# how did i manage to sneak this into the dining room ?



## ragwerks (May 12, 2010)

During change over from my big truck to the tuk tuk i actually managed to get this into the dining room, And yes that is a mig welder the grinder is sitting on for the more observant amongst you !!


----------



## ChiarasDad (Mar 21, 2010)

Nice rig!

And I guess if you have a MIG welder there's no problem sourcing enough current in that room for the coffeemaker.


----------



## BanishInstant (Oct 12, 2009)

Very interesting. Do you get many comments regarding the lever operation, compared to pump?


----------



## ragwerks (May 12, 2010)

The element is only 3.4 k anyway so no power problems on a 13a supply, short term.
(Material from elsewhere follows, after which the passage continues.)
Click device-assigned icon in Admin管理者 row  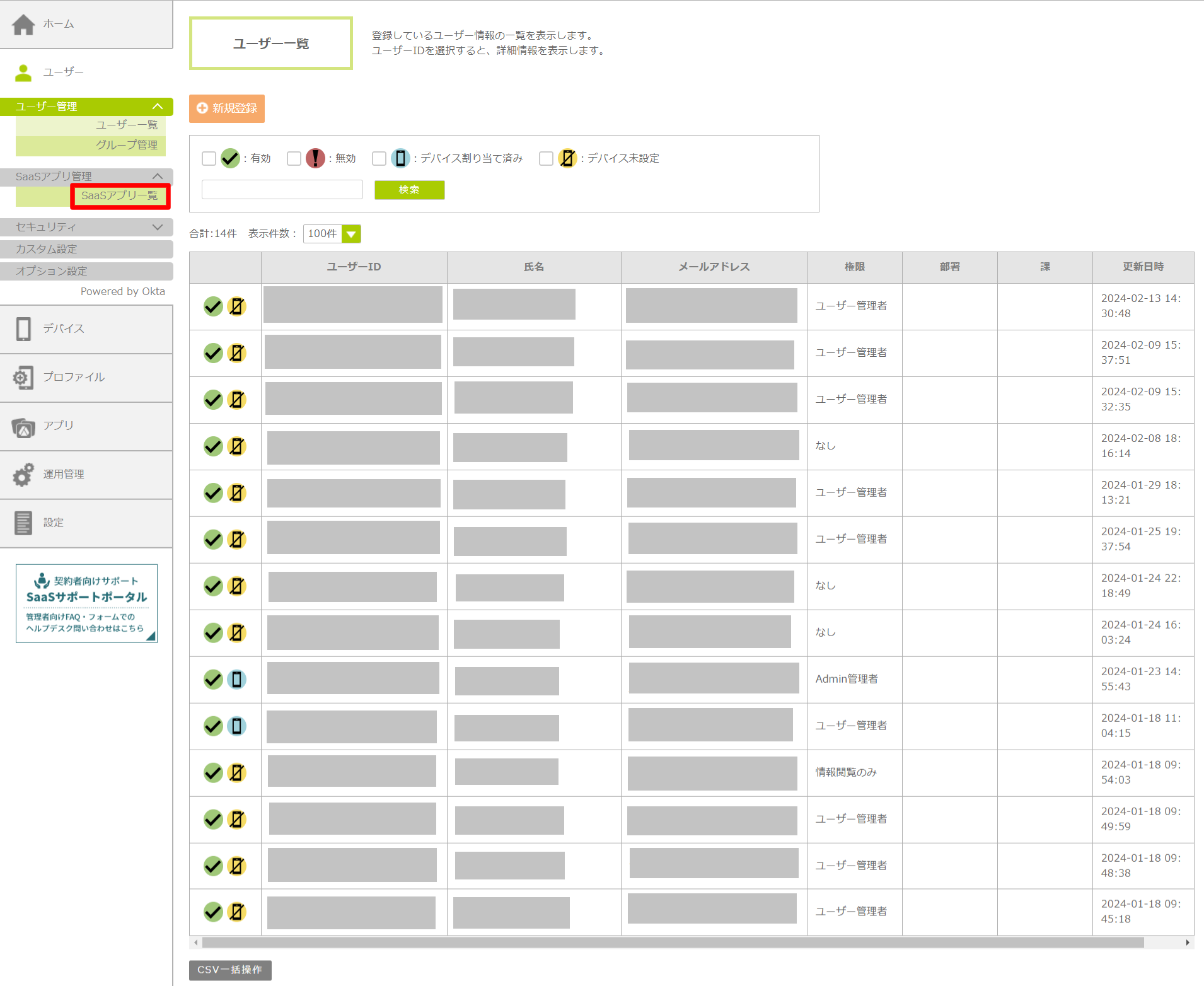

I've fried some cables over long distances at festivals though. I do get quite a lot of comments about the lever operation. Quite a bit more theatre involved too. Its much better than just pressing a button. Pulling down handles and timing the shot, holding the crema. The serious coffee people love it. Idiots make comments like 'can I have a pint of bitter' to which I reply the bar is that way.


----------



## sandykt (Dec 3, 2009)

I'm not sure what to say!!!


----------



## garyashe (Feb 15, 2014)

What a nice machine....


----------